Ancora oggi capita di sentir parlare di “taglio Amsterdam”. Il nome deriva dal fatto che la capitale olandese è stata nei secoli passati un centro internazionale del taglio dei diamanti, prima di cedere la corona ad Anversa. Di fatto, però, non esistono specifici parametri matematici proporzionali che identifichino un taglio Amsterdam.
Al contrario, il cosiddetto “Taglio Ideale Americano” si basa su una gamma ristretta di parametri proporzionali ben definiti. Nel 1919 Marcel Tolkowsky pubblicò a Londra Diamond Design, il primo studio delle proporzioni di taglio basato su fondamenti matematici e sulle conoscenze ottiche dell’epoca. Questo modello, diverso dal tipico aspetto dei vecchi tagli ancora prevalenti a quel tempo, e che divenne noto appunto come American Ideal Cut, Tolkowsky Cut o Modern Brilliant Cut, supportava matematicamente le nuove tendenze che si stavano affacciando allora sul mercato, soprattutto negli Stati Uniti. Il lavoro di Tolkowsky fu un contributo fondamentale per l’affermazione del brillante rotondo standard.

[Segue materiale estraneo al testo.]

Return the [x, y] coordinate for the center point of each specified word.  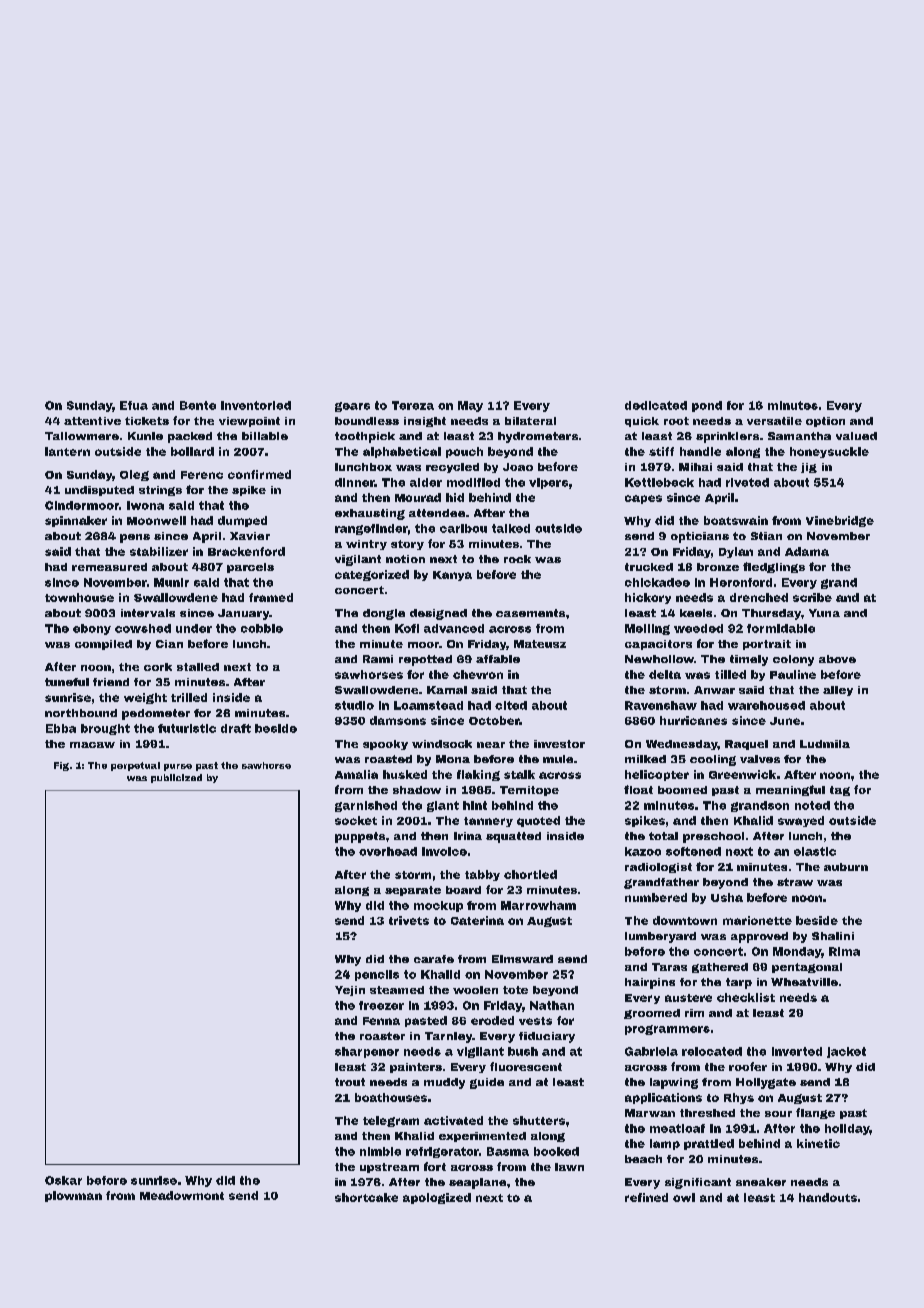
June [785, 721]
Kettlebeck [659, 482]
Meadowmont [182, 1195]
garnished [366, 806]
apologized [437, 1198]
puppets [360, 837]
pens [135, 538]
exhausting [370, 514]
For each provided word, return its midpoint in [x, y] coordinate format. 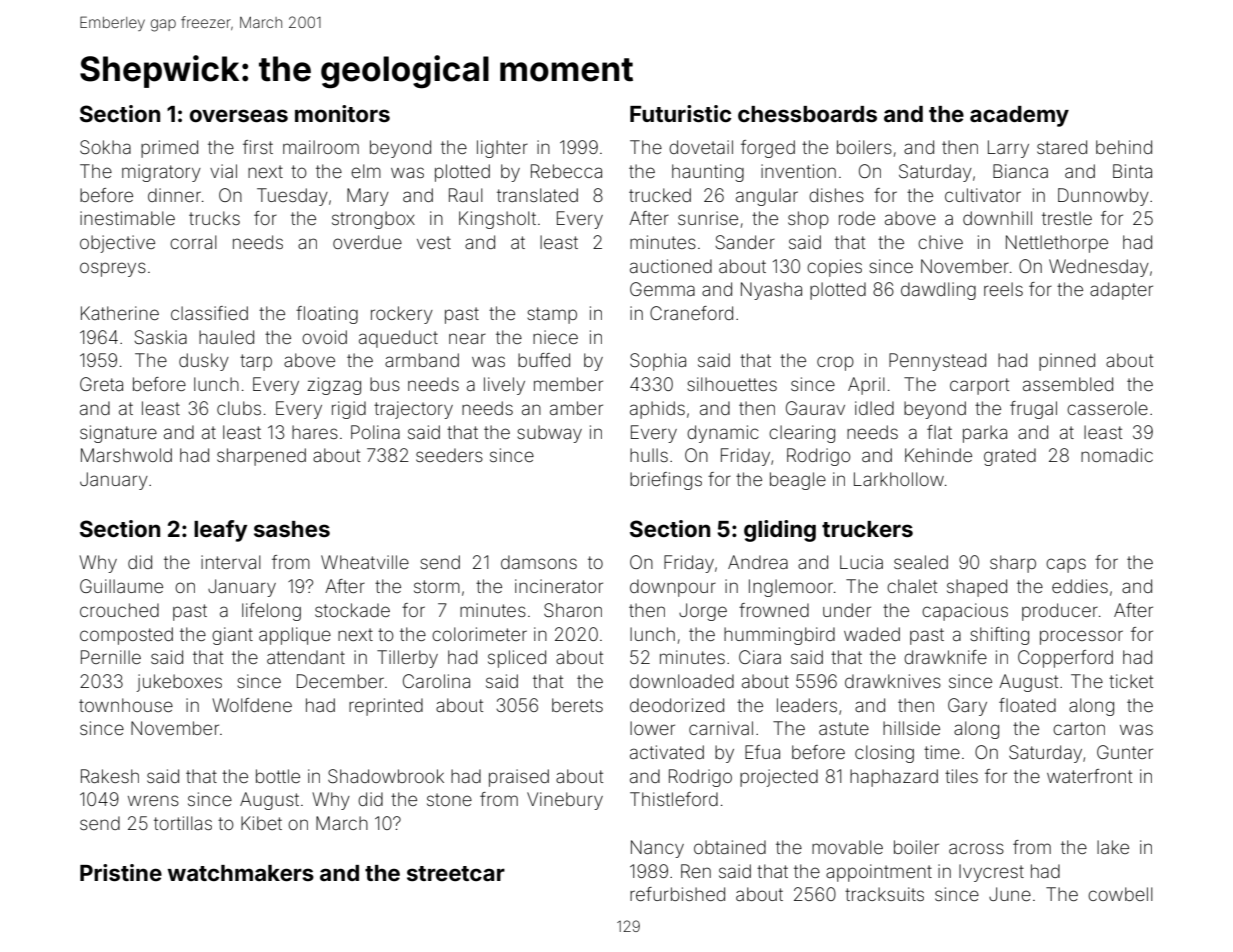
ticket [1131, 681]
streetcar [456, 873]
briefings [666, 481]
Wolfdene [252, 705]
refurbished [677, 894]
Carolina [436, 681]
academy [1019, 116]
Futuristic [680, 113]
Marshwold [126, 455]
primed [169, 149]
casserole [1107, 408]
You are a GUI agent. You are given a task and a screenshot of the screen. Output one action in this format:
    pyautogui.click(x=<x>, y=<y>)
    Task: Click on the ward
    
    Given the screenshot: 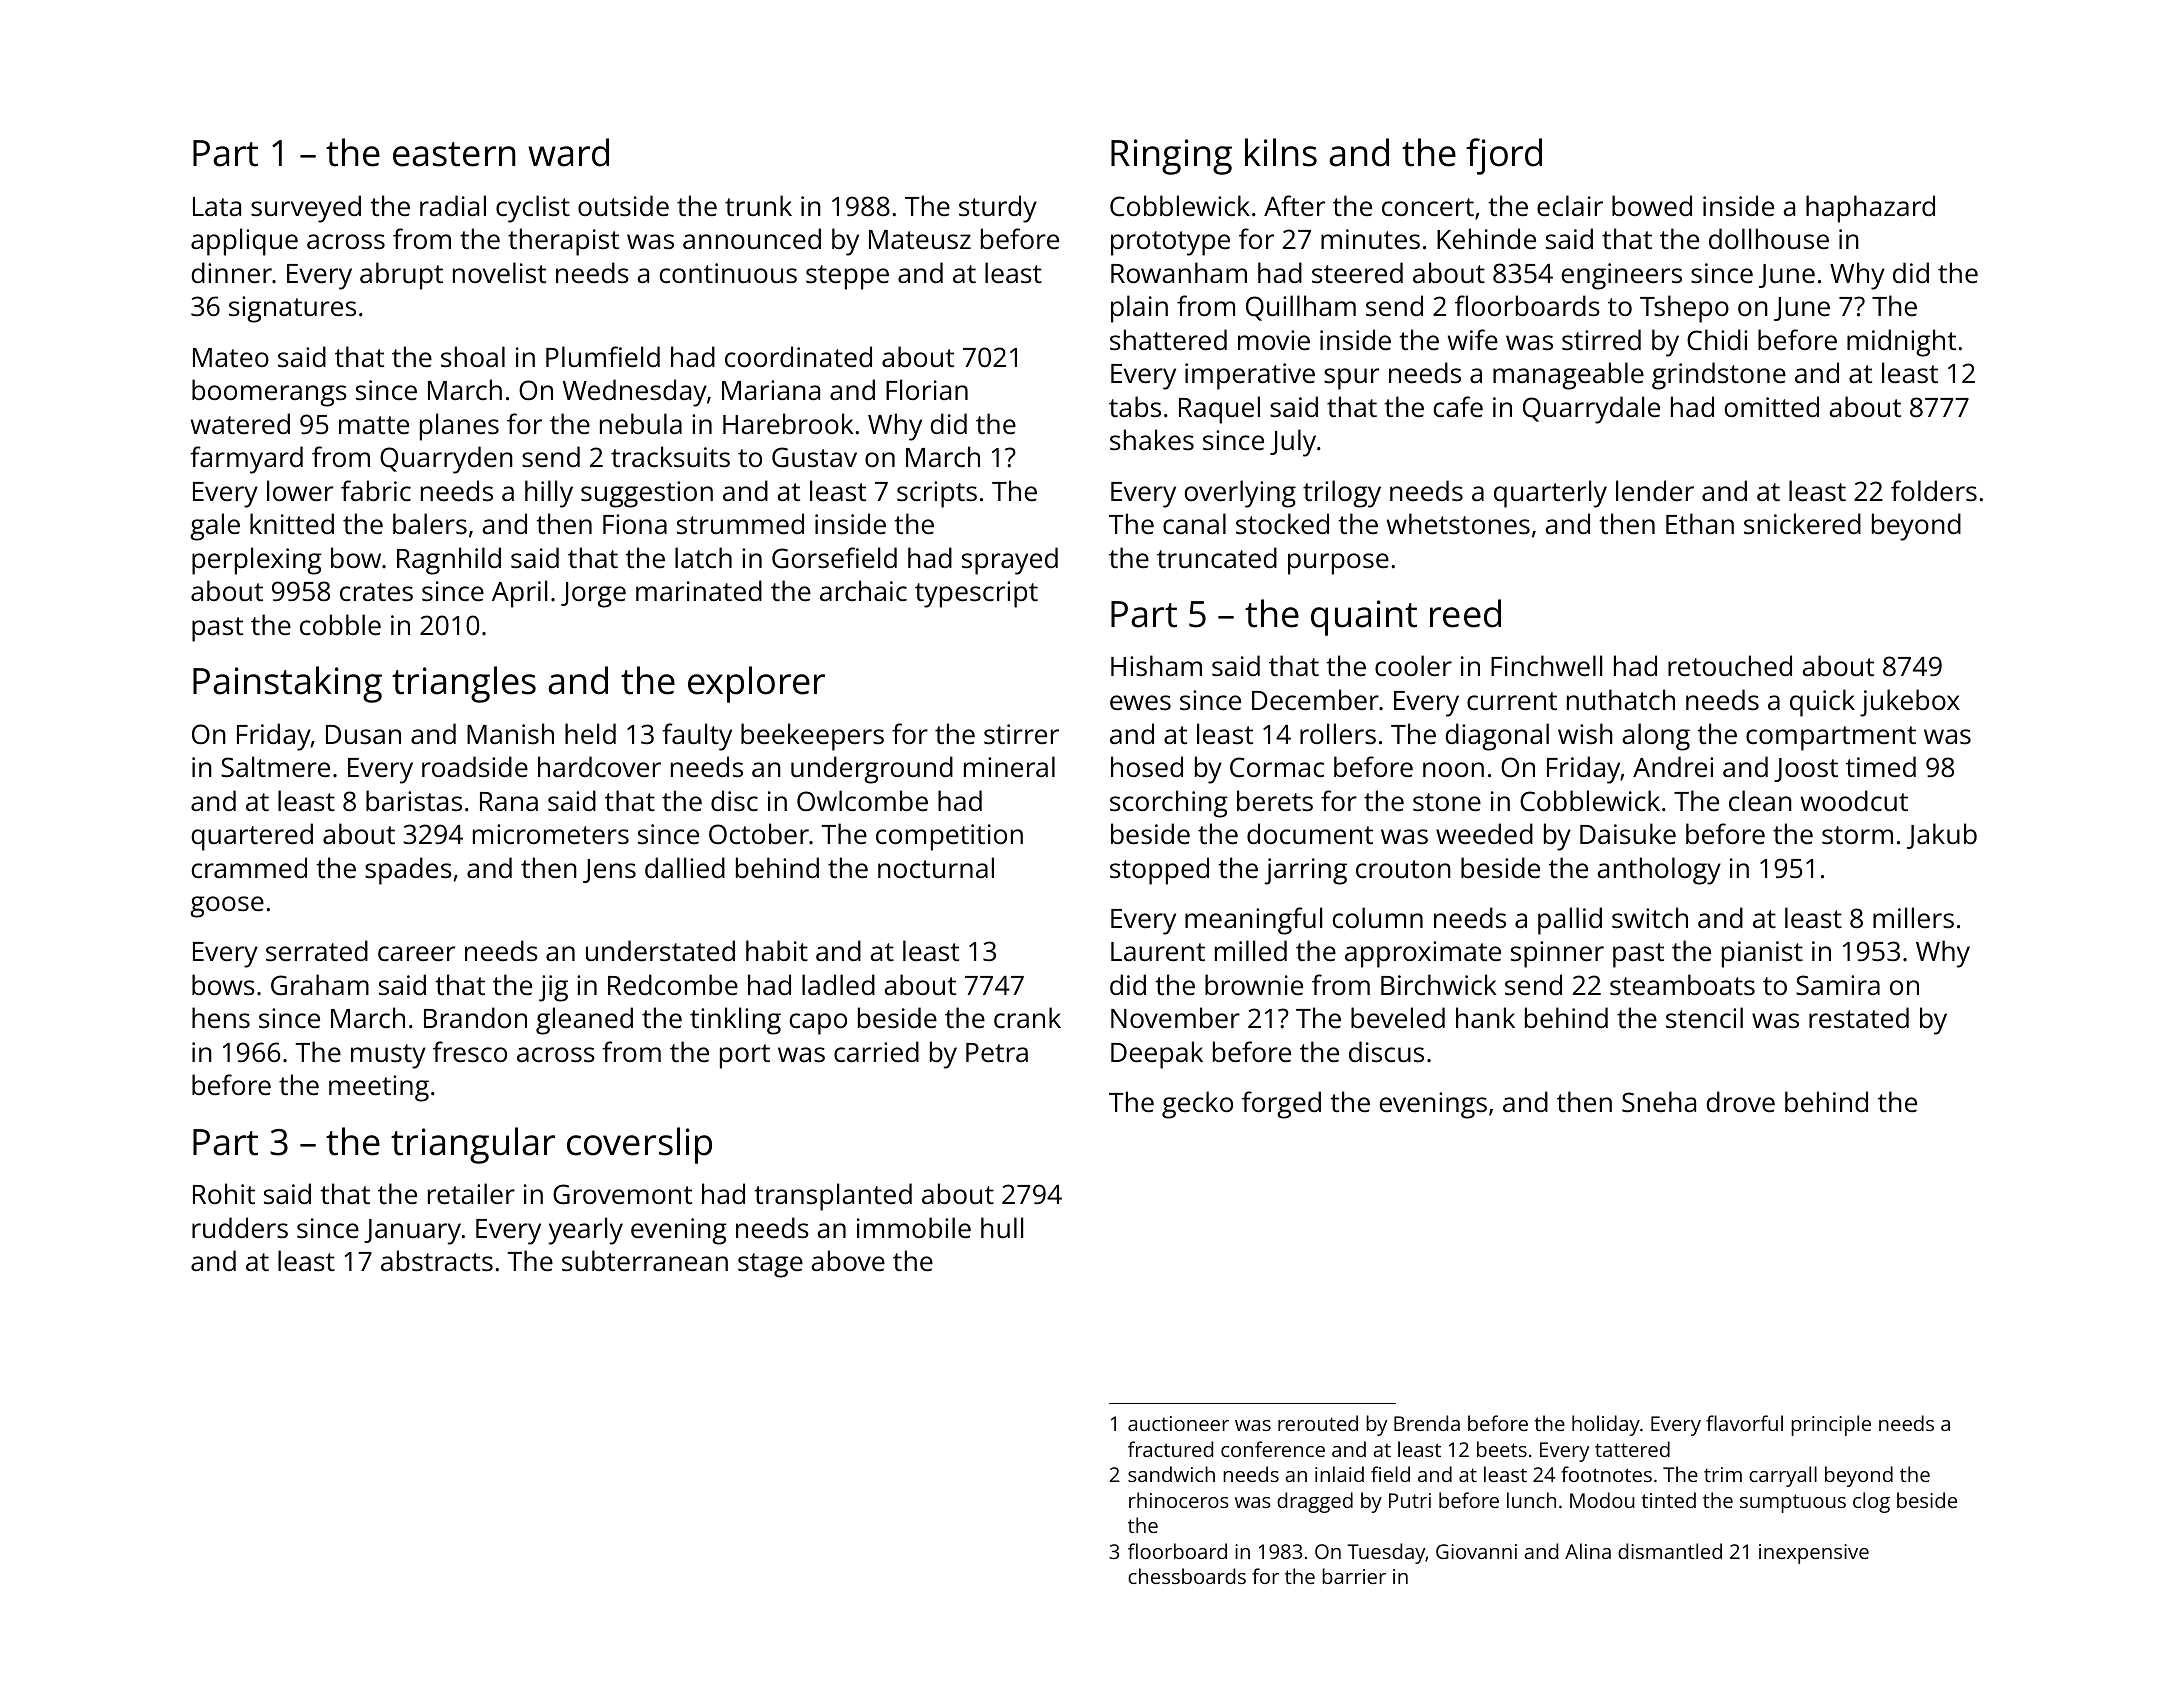 What is the action you would take?
    pyautogui.click(x=568, y=152)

Misure, angoli, proporzioni e percentuali possono far apparire meno romantico e attraente il fattore Taglio rispetto a Colore e Caratteristiche Interne. Eppure l’aspetto complessivo del diamante sfaccettato è il risultato delle relazioni fra questi elementi: l’armonia e la sua bellezza dipendono da un delicato equilibrio di tutte le parti che lo compongono. Per questo la quarta C, un fattore complesso, quasi mai pienamente compreso, dovrebbe riscuotere più attenzione nell’apprezzamento di un diamante.
Il taglio è il risultato del lavoro di professionisti specializzati, i tagliatori, la cui opera è oggetto del giudizio di altri professionisti altrettanto specializzati, i gemmologi.